Since 2012, the Bamako government has been able to push rebels back thanks to extensive military aid and even foreign troops on the ground. France, alongside a multitude of friendly countries – such as Germany and Ivory Coast – made surges whenever insurgents gained too much ground. Currently, however, the situation could change drastically as France and its allies are withdrawing effective and peacekeeping personnel alike – though the latter not completely. Russian-led forces, including but not limited to the Wagner Group, could be more proactive than previous foreign powers. In another scenario, Moscow could be too bogged down in Ukraine to divert any significant resources to Mali.
A constitution is in the works
A new constitution is currently being finalised to be put to a popular vote. This initiative is led by the military government, although it seems to be well-received in much of the country. The structure set out for democratic functioning will be paramount. On this will depend whether sanctions are reimposed by the ECOWAS, or whether the government can once again receive aid from multilateral organisations.
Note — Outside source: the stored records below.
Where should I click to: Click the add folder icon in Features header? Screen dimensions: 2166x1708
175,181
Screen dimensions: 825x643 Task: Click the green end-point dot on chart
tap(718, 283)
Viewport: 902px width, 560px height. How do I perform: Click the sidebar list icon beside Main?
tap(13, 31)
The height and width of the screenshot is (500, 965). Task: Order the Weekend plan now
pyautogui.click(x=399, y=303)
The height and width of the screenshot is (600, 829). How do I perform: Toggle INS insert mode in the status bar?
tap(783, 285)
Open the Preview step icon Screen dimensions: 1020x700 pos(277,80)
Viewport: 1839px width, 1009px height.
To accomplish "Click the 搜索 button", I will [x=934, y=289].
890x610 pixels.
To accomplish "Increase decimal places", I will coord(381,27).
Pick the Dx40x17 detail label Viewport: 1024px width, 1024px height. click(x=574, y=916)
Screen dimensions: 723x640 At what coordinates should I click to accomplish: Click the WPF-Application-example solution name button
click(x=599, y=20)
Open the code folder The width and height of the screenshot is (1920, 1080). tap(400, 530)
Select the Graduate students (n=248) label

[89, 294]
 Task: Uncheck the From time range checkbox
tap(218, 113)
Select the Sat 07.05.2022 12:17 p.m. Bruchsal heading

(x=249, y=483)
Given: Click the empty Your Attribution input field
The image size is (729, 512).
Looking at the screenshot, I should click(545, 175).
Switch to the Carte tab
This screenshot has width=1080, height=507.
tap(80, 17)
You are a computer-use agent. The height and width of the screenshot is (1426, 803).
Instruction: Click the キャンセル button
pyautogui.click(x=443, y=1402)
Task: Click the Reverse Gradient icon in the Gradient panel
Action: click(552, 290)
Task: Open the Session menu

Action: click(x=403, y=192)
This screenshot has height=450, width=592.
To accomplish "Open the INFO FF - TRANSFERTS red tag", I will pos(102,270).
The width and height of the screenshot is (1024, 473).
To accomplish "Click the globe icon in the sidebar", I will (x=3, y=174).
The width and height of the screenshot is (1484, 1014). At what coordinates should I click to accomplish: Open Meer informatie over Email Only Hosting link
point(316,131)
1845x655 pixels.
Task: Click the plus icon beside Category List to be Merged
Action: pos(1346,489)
The structure of the French-dominated monetary system is likely to change in the coming decade, although the initiative is currently coming from the government in Paris, which is seeing its economic influence wane in the region. France was historically the main trading partner not just for Mali, but for the region. In the last decade, however, China has taken that role. Beijing is yet to exert the same political influence as Paris nonetheless. Russian and Ukrainian exports are also significant, and neighbouring Senegal’s president has been an active voice in pushing for them to continue flowing into West Africa. Moscow is also penetrating into the region through diplomacy and offering security via the Wagner Group. The military governments of Mali and Burkina Faso have since called Russia an ally.